Still, a little information can have a strong impact. "That [information] is very powerful -- a lot of parents just don't know about the process," she noted.

SIGNS OF EARLY SUCCESS

Another GEAR UP recipient was looking for continued success in its second year. The program out of Central Wyoming College in Riverton serves seven rural middle schools in Fremont County that are among the poorest in the nation.

Standardized math test scores increased by 11 percent among students who had participated in GEAR UP study halls and math review nights for just one year, according to program administrators. Students also attended mini courses on college campuses to get a feel for college-level work and what instructors expect.

"The biggest change has been the excitement among teachers and kids," said Kristy Salisbury, project director of the Wyoming College program, which is called Community, Host, Academic, Mentoring Partnership (CHAMP). Many of the students are more inspired about learning, she said. "The kids who came to campus are also so excited about college now."

Technology plays a big role in the program. Students are excited that technology links the schools to each other and to colleges. "The county we're serving is bigger than several states," Salisbury told Education World. One of the lessons students worked on using the Internet was with staff from the National Aeronautics and Space Administration (NASA).

CHAMP received $522,078 in GEAR UP money in 2000, up from $432,396 in its first year. The program served about 1,100 seventh and eighth graders in 2000-01, up from about 520 seventh graders last year.

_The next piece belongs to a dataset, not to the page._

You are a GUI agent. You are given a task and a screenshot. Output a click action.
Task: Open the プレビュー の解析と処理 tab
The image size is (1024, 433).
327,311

About 400 out of the 1,100 youngsters in the program are Native Americans. Four of the seven middle schools are Native American reservation schools. At the other three schools, 33 percent of those participating also are Native Americans. Between 1 percent and 2 percent of the Native American students at those schools have entered and completed college in the past, Salisbury said.

CHAMP administrators planned to continue to track the students over five years and monitor improvement.